Les politiques scolaires de cette
époque organisent les ruptures entre types d’enfants et entre types
d’institutions. Ainsi, les politiques publiques constituent le problème de la
prise en charge des enfants handicapés en termes de secteurs d’intervention
où chaque secteur érige ses propres objectifs comme à propos de qualification
des personnels en demandant la création d’un diplôme d’état d’éducateurs
spécialisé (1967). Les lois de
1975 et de 2005 ne supprimeront pas la sectorisation apparue au XIXe siècle
et cela malgré la montée en puissance du courant de pensée initié par un
psychiatre américain qui prône la désinstitutionalisation des lieux de soins. Cette sectorisation est
aussi confirmée dans la loi de refondation de l’école de 2013 où l’article
7 mentionne la possibilité de coopération entre école et établissements
spécialisés.
On observe donc que l’État a du mal à
sortir de la sectorisation créée au XIXe siècle. Pire, la loi
de 2005 amplifie la sectorisation en faisant entrer dans le dispositif les
professionnels libéraux ce qui ne facilite pas les coordinations autour d’un
projet pour l’enfant (élève), et qui a eu comme effet d’accroître le sentiment
de non-reconnaissance chez les professionnels des établissements médico-éducatifs
et médico-sociaux.
En rester sur cette observation
négative ce serait oublier que l’objet d’une
politique publique consiste à modifier l’environnement des acteurs concernés,
la perception qu’ils peuvent en avoir et donc leurs conduites sociales.
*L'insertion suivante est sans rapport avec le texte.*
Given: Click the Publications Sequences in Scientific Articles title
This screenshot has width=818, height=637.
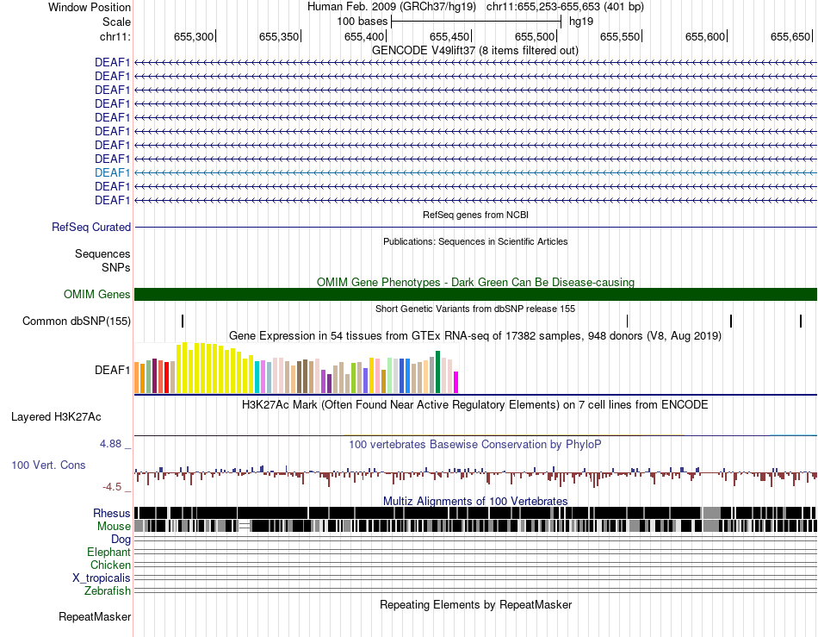Looking at the screenshot, I should pyautogui.click(x=474, y=241).
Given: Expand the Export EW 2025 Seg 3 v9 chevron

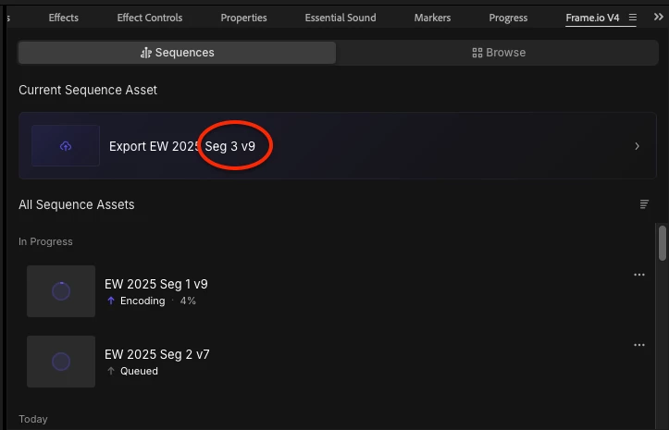Looking at the screenshot, I should (x=637, y=146).
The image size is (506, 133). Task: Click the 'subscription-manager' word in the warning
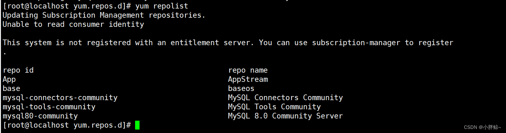tap(356, 43)
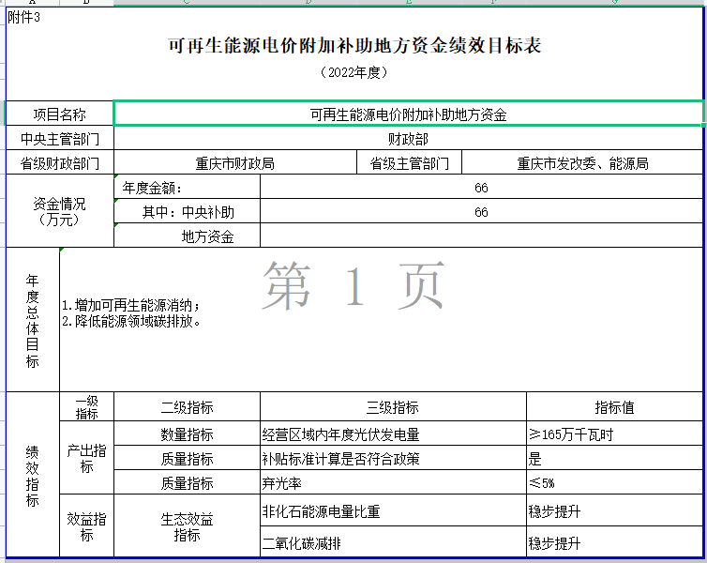Click the table title 可再生能源电价附加补助地方资金绩效目标表
The height and width of the screenshot is (563, 707).
tap(354, 45)
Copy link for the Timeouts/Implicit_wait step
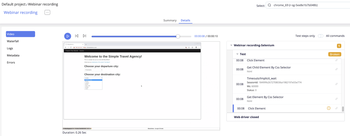 (337, 84)
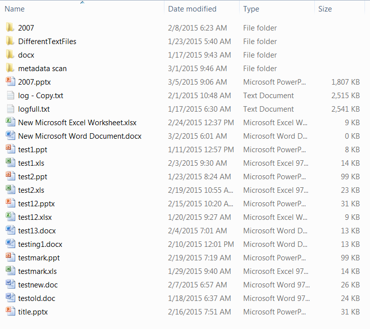Click the 2007 folder icon
The width and height of the screenshot is (370, 329).
10,28
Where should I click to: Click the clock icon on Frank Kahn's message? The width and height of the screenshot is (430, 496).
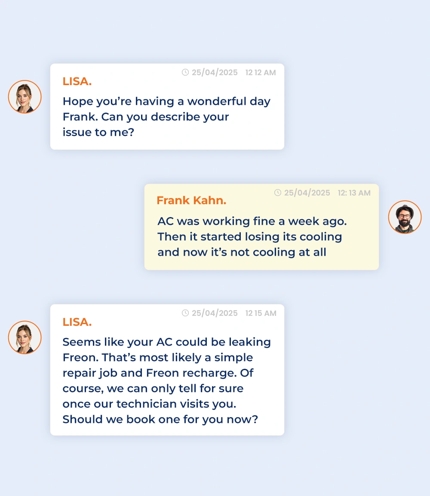point(277,193)
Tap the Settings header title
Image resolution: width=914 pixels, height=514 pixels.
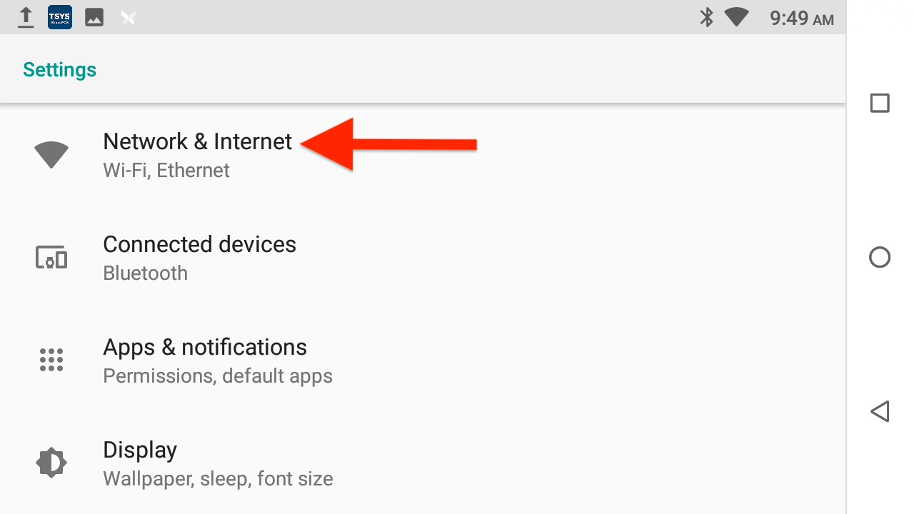[x=59, y=69]
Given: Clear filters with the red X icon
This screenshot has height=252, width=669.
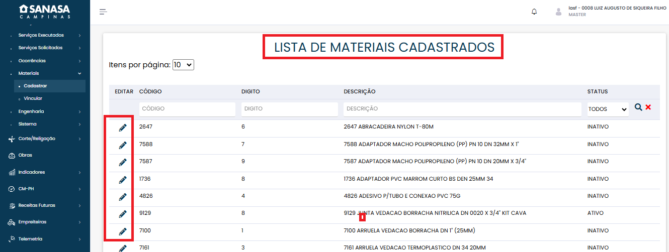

Pierre
Muller ajoute que « prendre une décision, c’est déjà mettre en œuvre une
politique, dans la mesure où les différents acteurs (partenaires sociaux,
citoyens, autres ministères) vont probablement modifier leurs conduites en
fonction de cette décision. » Si nous nous référons à la grille d’analyse
des politiques publiques de Charles Jones nous interrogerons la loi sous
l’éclairage de la 1re étape qu’il décrit : « l’identification
du problème qui est la phase où le problème est intégré dans le travail
gouvernemental ».
Dans cette phase
d’identification du problème sont associés un ensemble de processus. Comment l’État
a associé les processus de perception du problème par les différents acteurs,
donc comment a-t-il défini le problème, a-t-il agrégé les différents problèmes
secondaires, comment a-t-il pris en compte les incidences sur l’organisation de
structures, a-t-il tenu compte de la représentation des intérêts des
différentes parties prenantes ?
Cette phase
d’identification du problème permet de définir l’agenda politique qui constitue
et qui regroupe l’ensemble des processus par lesquels les décideurs s’emparent
d’une question pour construire un programme d’action. Cette phase a‑t‑elle
vraiment eu lieu ?
Peut-être, comme l’écrit
Pierre Muller au lieu de concevoir cette politique publique par une série de
séquences successives, eut-il été préférable de la bâtir comme un ensemble de
séquences parallèles interagissant les unes par rapport aux autres et se
modifiant continuellement. En somme et synthétiquement au lieu d’empiler lois
et règlements peut-être eut‑il été mieux et plus efficace d’envisager une loi-cadre
dans un programme pluriannuel.
C’est ce que dit le CESE (juin 2020)
qui préconise
de renforcer le travail collaboratif et la mutualisation des missions entre les
établissements scolaires et les établissements et services médico-sociaux
(ESMS) pour faire progresser l'inclusion scolaire, la socialisation et l'autonomie
des jeunes en situation de handicap. Il s'agit notamment de décloisonner ces
deux secteurs par la création de parcours mixtes, de mobiliser davantage
l'expertise des professionnels et professionnelles des ESMS, dont la
nécessité et les moyens doivent être confortés, au sein des établissements
scolaires… » Il aurait donc fallu travailler à
une réforme, en parallèle et concomitamment, du secteur scolaire et des
secteurs de soins (psychiatrie) et des établissements médico-éducatifs et médico-sociaux.